- **TASK DETAILS**:
Gather all lines with "Questions" from the records.

- **SUPPLIED DATA**:
:::::

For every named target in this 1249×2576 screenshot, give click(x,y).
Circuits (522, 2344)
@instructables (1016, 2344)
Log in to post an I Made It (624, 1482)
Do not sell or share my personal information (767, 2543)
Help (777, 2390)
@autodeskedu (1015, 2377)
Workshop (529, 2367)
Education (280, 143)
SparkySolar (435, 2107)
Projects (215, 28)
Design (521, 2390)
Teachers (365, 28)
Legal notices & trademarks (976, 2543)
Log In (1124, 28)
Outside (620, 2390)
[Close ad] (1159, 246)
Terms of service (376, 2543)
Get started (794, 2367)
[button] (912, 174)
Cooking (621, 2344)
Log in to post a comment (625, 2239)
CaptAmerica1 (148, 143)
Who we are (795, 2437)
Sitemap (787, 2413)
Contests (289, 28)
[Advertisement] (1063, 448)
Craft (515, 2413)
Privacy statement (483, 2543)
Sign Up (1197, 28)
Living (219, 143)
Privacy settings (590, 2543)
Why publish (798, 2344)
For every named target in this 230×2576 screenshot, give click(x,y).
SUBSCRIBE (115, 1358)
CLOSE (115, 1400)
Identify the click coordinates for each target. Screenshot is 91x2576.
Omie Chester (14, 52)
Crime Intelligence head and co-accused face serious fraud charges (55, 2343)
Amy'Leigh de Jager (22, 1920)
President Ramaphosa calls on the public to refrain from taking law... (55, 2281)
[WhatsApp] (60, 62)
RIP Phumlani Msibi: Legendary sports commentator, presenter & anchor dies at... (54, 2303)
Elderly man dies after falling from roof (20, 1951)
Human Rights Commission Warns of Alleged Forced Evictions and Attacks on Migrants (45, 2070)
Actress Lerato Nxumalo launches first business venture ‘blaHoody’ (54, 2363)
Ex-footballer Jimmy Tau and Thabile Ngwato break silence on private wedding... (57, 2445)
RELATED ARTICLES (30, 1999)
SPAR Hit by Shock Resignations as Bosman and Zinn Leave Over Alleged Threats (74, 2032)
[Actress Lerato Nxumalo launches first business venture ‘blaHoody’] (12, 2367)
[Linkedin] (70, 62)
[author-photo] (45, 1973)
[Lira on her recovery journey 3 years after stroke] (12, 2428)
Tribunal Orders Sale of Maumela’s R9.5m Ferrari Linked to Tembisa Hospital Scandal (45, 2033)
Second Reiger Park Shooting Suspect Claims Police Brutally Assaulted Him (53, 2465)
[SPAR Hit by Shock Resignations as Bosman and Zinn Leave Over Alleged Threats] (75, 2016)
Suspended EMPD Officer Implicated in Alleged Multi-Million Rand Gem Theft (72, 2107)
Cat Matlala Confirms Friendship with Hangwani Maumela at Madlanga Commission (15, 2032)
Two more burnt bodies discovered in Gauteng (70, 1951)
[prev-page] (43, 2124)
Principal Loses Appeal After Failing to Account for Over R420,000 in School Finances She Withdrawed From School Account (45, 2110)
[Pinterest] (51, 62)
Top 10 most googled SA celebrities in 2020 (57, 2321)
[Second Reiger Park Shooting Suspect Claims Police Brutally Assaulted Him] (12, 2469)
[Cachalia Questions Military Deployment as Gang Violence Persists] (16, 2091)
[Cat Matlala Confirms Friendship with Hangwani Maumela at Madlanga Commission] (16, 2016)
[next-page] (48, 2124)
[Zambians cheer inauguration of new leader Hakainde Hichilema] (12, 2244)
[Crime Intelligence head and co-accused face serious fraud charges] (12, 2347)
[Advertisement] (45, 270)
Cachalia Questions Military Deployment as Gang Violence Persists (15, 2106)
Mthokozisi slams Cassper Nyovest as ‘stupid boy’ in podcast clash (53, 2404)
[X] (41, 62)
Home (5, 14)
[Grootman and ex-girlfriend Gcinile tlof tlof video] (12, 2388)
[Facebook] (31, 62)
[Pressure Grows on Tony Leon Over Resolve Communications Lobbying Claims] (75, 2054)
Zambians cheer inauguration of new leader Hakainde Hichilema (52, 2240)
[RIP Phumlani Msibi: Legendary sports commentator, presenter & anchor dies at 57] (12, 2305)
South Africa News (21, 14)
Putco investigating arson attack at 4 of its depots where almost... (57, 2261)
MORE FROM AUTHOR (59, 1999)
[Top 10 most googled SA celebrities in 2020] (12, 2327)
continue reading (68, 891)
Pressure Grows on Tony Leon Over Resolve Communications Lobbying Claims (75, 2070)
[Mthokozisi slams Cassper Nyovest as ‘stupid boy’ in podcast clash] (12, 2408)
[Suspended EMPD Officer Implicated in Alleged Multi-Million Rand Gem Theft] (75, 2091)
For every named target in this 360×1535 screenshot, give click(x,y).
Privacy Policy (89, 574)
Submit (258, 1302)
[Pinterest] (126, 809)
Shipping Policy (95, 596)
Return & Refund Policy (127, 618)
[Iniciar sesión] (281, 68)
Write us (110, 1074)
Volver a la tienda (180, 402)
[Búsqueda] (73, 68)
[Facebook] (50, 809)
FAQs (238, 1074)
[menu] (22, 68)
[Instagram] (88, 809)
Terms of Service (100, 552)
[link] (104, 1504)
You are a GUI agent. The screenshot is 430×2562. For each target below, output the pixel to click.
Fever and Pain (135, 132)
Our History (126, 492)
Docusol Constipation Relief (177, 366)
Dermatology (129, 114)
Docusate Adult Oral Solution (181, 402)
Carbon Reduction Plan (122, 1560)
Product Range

:::::

- **RESPONSE BOX**:
[Cachalia Questions Military Deployment as Gang Violence Persists] (16, 2091)
Cachalia Questions Military Deployment as Gang Violence Persists (15, 2106)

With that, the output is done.